|ZARGAR, SAJAD - Sher-E- Kashmir University Of Agricultural Sciences & Technology Of Jammu|
|MIR, RAKEEB - Baba Ghulam Shah Badshah University|
|EBINEZER, LEONARD - Universita Di Padova|
|MASI, ANTONIO - Universita Di Padova|
|HAMI, AMMARAH - Sher-E- Kashmir University Of Agricultural Sciences & Technology Of Jammu|
|MANZOOR, MADHIYA - Sher-E- Kashmir University Of Agricultural Sciences & Technology Of Jammu|
|SALGOTRA, R.K - Sher-E- Kashmir University Of Agricultural Sciences & Technology Of Jammu|
|SOFI, NAJEEBUL - Sher-E- Kashmir University Of Agricultural Sciences & Technology Of Jammu|
|MUSHTAQ, ROOHI - Cluster University Srinagar|
|RAKWAL, R - University Of Tsukuba|
Submitted to: Frontiers in Plant Science
Publication Type: Peer Reviewed Journal
Publication Acceptance Date: 12/14/2021
Publication Date: 1/27/2022
Citation: Zargar, S.M., Mir, R.A., Ebinezer, L.B., Masi, A., Hami, A., Manzoor, M., Salgotra, R., Sofi, N.R., Mushtaq, R., Rohila, J.S., Rakwal, R. 2022. Physiological and multi-omics approaches for explaining drought stress tolerance and supporting sustainable production of rice. Frontiers in Plant Science. https://doi.org/10.3389/fpls.2021.803603.
Interpretive Summary: After the first rice genome was published, worldwide myriads of genome levels studies (commonly called “-omics”) were successfully conducted by comparing DNA (genomics), mRNA (transcriptomics), proteins (proteomics), and small molecule or metabolites (metabolomics). While these studies accomplished their individual narrower goals, very few studies have been successful in providing comprehensive understanding and solutions towards broader goal of drought tolerance in crop plants, especially rice. Recent research has shown that inclusion of two or more such -omics platforms in an investigation have greater potential for extracting better and deep understanding of drought tolerance mechanisms and finding more practical solutions for improving elite germplasm for future needs. Such use of multiple -omics platforms is commonly called multi-omics approach. In this article, we briefly review the potential of multi-omics approach for explaining drought stress tolerance and for its use towards producing climate-resilient germplasm for sustainable production of rice.
Technical Abstract: Drought differs from other natural disasters in several respects, largely because of the complexity of a crop’s response to it as water constitutes a major portion of any plant, and because we have the least understanding of a crop’s inductive mechanism for addressing drought tolerance among all major abiotic stressors. Overall, growth and productivity of crops at a global level is now an issue that is more severe and arises more frequently due to several reasons including climatic change-induced flash drought stress. Among the major crops, rice is a frontline staple cereal crop of the developing world and is critical to sustaining populations.
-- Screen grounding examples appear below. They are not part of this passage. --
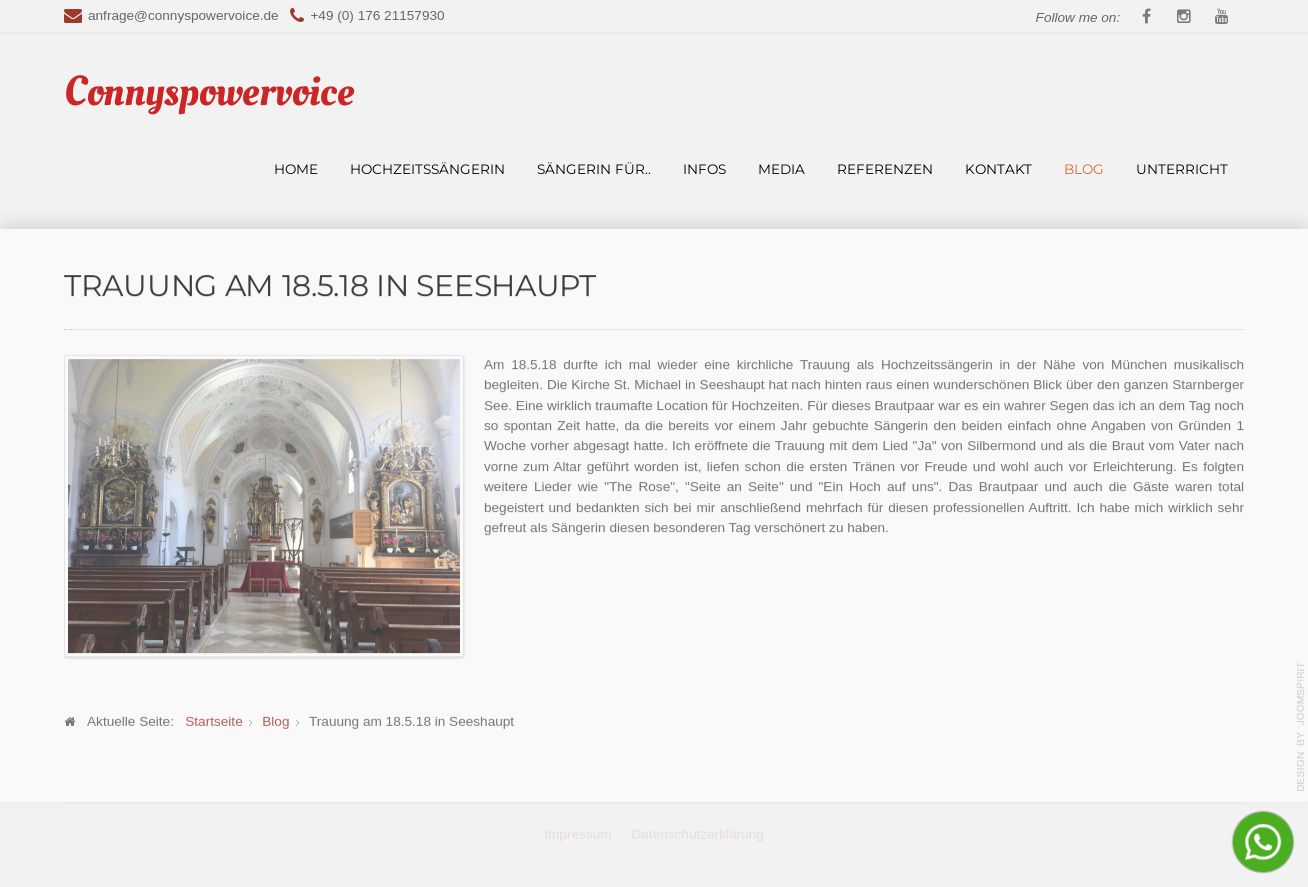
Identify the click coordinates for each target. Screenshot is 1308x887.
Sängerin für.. (594, 169)
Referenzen (885, 169)
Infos (704, 169)
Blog (1084, 169)
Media (781, 169)
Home (296, 169)
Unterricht (1182, 169)
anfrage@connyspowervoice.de (183, 15)
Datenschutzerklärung (698, 832)
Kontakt (998, 169)
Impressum (577, 832)
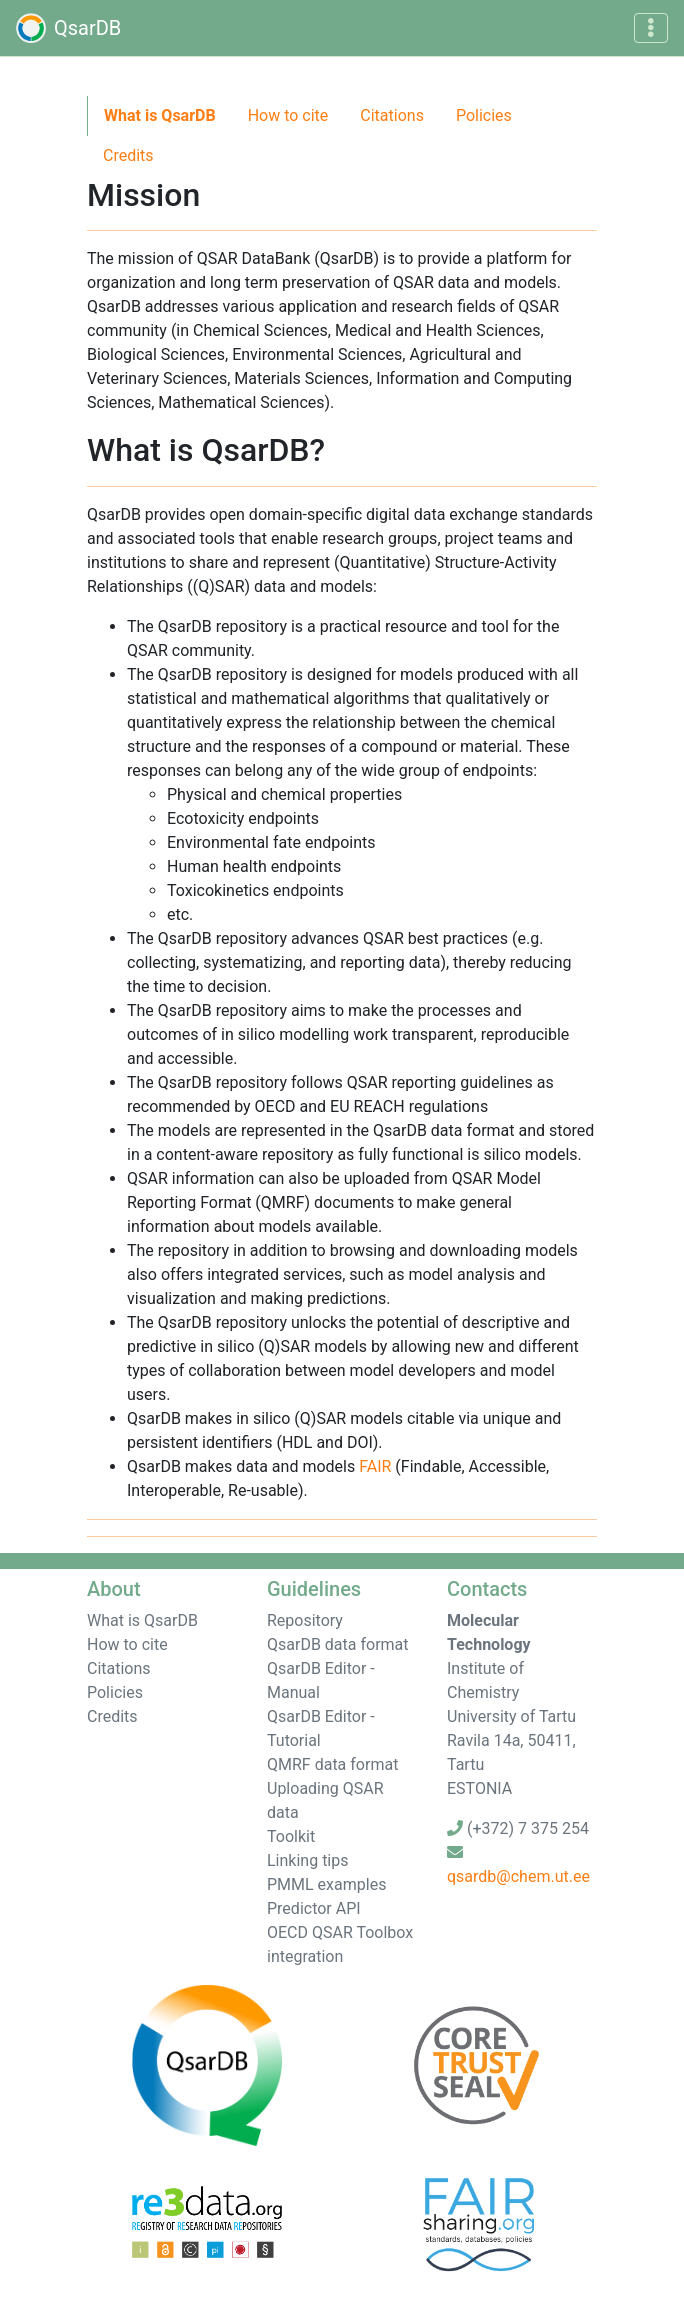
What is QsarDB (160, 115)
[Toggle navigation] (651, 28)
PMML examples (326, 1884)
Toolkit (291, 1836)
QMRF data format (332, 1764)
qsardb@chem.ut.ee (518, 1876)
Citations (392, 115)
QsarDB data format (338, 1644)
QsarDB (68, 28)
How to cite (288, 115)
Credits (128, 155)
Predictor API (314, 1908)
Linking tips (308, 1860)
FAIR (375, 1466)
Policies (484, 115)
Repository (305, 1620)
Worldwide, studies have reported a reduction in rice productivity over the years because of droughts and its interaction with other biotic and abiotic stresses. Plants are evolutionarily primed to withstand a substantial number of environmental cues by undergoing a wide range of changes at molecular level, involving genes, proteins, and metabolites’ interactions to protect the plant’s growth and development. Currently, an in-depth, precise, and systemic understanding of fundamental biological and cellular mechanisms activated by crop plants during stress is accomplished by an umbrella of -omics technologies, such as transcriptomics, metabolomics, and proteomics. This combination of multi-omics approaches provides a comprehensive understanding of cellular dynamics during drought or other stress conditions in comparison to a single -omics approach. Thus, a greater need to utilize information (i.e., big -omics data) from various molecular pathways and link it with high-throughput phenotyping platforms to develop drought-resilient crop varieties for cultivation in ever-changing climatic conditions. This review article is focused on assembling current peer-reviewed published knowledge on the use of multi-omics approaches toward expediting the development of drought-tolerant rice plants for sustainable rice production and realizing global food security.